KOND
- Hanford, California; United States;
- Broadcast area: Fresno, California
- Frequency: 107.5 MHz
- Branding: La Explosiva 107.5

Programming
- Language: Spanish
- Format: Regional Mexican

Ownership
- Owner: Latino Media Network; (Latino Media Network, LLC);
- Sister stations: KLLE; KRDA;

History
- First air date: September 1976
- Former call signs: KKYS (1976–1984); KLTK (1984–1986); KCLQ (1986–1987); KCLQ-FM (1987–1990); KZRZ (1990); KFRZ (1990); KZZF (1990–1991); KMMA (1991); KCML (1991–1993); KMPH-FM (1993–2005); KVBE (2005–2006); KRDA (2006–2016);
- Call sign meaning: Que Onda! (former branding)

Technical information
- Licensing authority: FCC
- Facility ID: 26266
- Class: B
- ERP: 24,600 watts
- HAAT: 215 meters (705 ft)
- Transmitter coordinates: 36°38′12″N 118°56′34″W﻿ / ﻿36.63667°N 118.94278°W

Links
- Public license information: Public file; LMS;
- Webcast: Listen live (via iHeartRadio)

= KOND =

KOND (107.5 FM, "La Explosiva 107.5") is a commercial radio station licensed to Hanford, California, United States and serves the Fresno area. The station is owned by Latino Media Network; under a local marketing agreement, it was programmed by former owner TelevisaUnivision's Uforia Audio Network until 2024. KOND broadcasts a Regional Mexican format.

==History==

===Early years===
The station at 107.5 FM first signed on in September 1976 as KKYS. It was owned by Kings Broadcasters and broadcast a middle of the road music format. In October 1983, Kings sold KKYS and its AM sister station KNGS to Sunrise Communications for $1.75 million. The new owner changed the FM station's call sign to KLTK the following year.
In August 1986, Sunrise sold the combo to Liggett Broadcasting Group for $2.8 million; at the time, KLTK aired a contemporary hit radio format. Liggett then flipped the FM outlet to classic rock (then known as "classic hits", a term now referring to a broad-based format featuring 1970s—1990s music). The call letters became KCLQ on October 27, later adjusted to KCLQ-FM in September 1987 when KNGS took on the KCLQ call sign.
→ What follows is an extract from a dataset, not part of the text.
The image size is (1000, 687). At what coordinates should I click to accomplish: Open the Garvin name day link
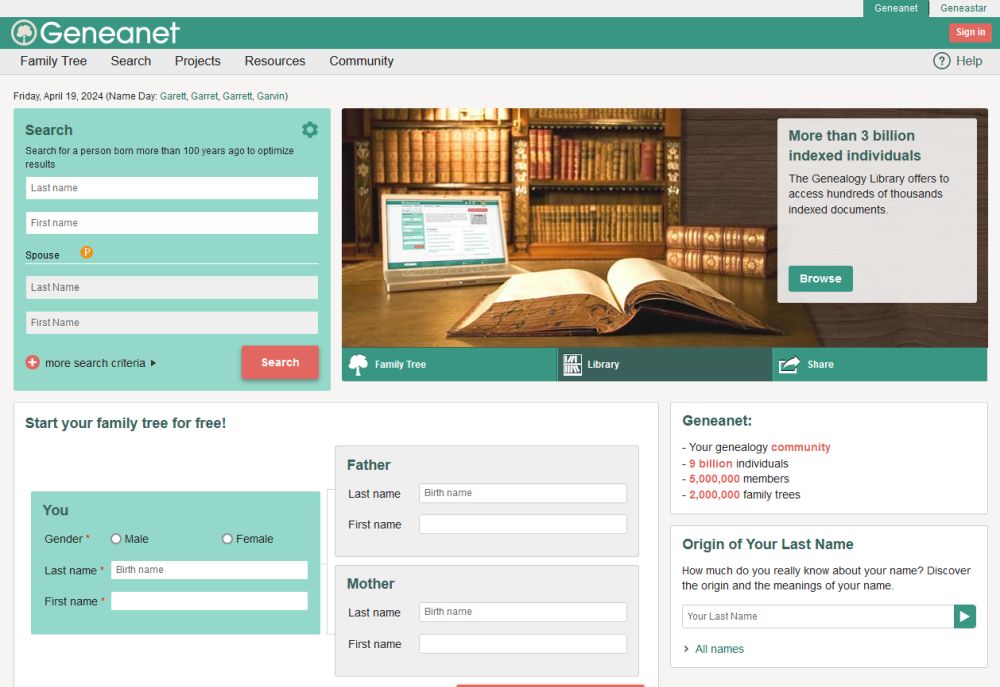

In early 1990, the station became the first FM affiliate of ABC Radio's Z Rock network, airing a syndicated format featuring hard rock and heavy metal music. KCLQ-FM changed its call letters to KZRZ shortly after the flip. This new call sign prompted a restraining order from the similarly named KRZR, a competing rock station. KZRZ subsequently chose the KFRZ call sign; however, that selection triggered threats of legal action from another station, KFRE. The Z Rock affiliate settled on KZZF.

On April 1, 1991, KZZF dropped Z Rock in favor of adult contemporary, adopting new call letters KMMA on April 22. Six months later, in October 1991, the station became KCML, a country music outlet branded "Camel Country".

In June 1992, Liggett Broadcasting sold KCML to Pappas Telecasting, owner of KMPH-TV in Visalia, for $550,000. The new owner installed a news/talk format the following year, using reporters from its TV sister station; new call letters KMPH-FM followed on February 22, 1993. In April 2005, KMPH-FM flipped to rhythmic adult contemporary as KVBE, "Vibe 107.5".

===Univision/Uforia era (2005–2025)===
In October 2005, Pappas Telecasting Cos. sold KVBE to Univision Radio for $10 million. Univision began programming the station immediately via a time brokerage agreement and changed its call letters to KRDA on January 31, 2006.

Previous logo

On August 2, 2016, KRDA exchanged frequencies with KOND, sending the Spanish adult hits format to 92.1 FM. The station at 107.5 FM became KOND, a regional Mexican outlet branded "La Jefa 107.5".

KOND was one of eighteen radio stations that TelevisaUnivision sold to Latino Media Network in a $60 million deal announced in June 2022, approved by the Federal Communications Commission (FCC) that November, and completed on December 30, 2022. Under the terms of the deal, Univision agreed to continue programming the station for up to one year under a local marketing agreement.

===Latino Media Network era (2024-present)===
On January 1, 2025, "La Jefa 107.5" branding was changed to "La Explosiva 107.5", with no change in format.